(Lines of data)

===============

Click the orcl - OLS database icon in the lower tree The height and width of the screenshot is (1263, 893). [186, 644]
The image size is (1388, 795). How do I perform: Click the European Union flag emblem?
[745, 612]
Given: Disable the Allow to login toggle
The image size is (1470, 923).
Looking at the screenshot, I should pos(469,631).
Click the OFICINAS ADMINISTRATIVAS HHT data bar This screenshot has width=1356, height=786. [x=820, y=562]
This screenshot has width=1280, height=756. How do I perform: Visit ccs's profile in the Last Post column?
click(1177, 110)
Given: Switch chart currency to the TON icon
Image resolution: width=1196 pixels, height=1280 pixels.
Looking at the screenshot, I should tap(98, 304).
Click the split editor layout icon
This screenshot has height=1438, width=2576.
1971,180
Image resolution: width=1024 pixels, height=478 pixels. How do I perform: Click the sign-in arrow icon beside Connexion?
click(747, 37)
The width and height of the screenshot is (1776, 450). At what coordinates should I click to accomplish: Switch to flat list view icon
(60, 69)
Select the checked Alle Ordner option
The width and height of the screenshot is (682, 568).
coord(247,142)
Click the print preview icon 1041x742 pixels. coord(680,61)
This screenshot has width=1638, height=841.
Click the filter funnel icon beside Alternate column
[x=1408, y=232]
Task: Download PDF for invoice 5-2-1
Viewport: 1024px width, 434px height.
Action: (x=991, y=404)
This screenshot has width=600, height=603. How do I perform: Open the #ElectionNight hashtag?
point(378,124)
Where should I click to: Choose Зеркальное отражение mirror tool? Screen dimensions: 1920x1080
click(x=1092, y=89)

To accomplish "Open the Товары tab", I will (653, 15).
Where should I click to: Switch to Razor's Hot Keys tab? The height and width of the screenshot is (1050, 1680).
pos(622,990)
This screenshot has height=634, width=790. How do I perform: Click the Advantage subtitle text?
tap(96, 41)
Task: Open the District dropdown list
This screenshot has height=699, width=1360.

===============

_TASK DESCRIPTION_
Render the lines starting at the one containing "Image resolution: width=1024" and ending at the one containing "coord(247,142)" as a JSON list of strings, one string per line, skipping any blank lines.

_TASK RESPONSE_
[
  "Image resolution: width=1024 pixels, height=478 pixels. How do I perform: Click the sign-in arrow icon beside Connexion?",
  "click(747, 37)",
  "The width and height of the screenshot is (1776, 450). At what coordinates should I click to accomplish: Switch to flat list view icon",
  "(60, 69)",
  "Select the checked Alle Ordner option",
  "The width and height of the screenshot is (682, 568).",
  "coord(247,142)"
]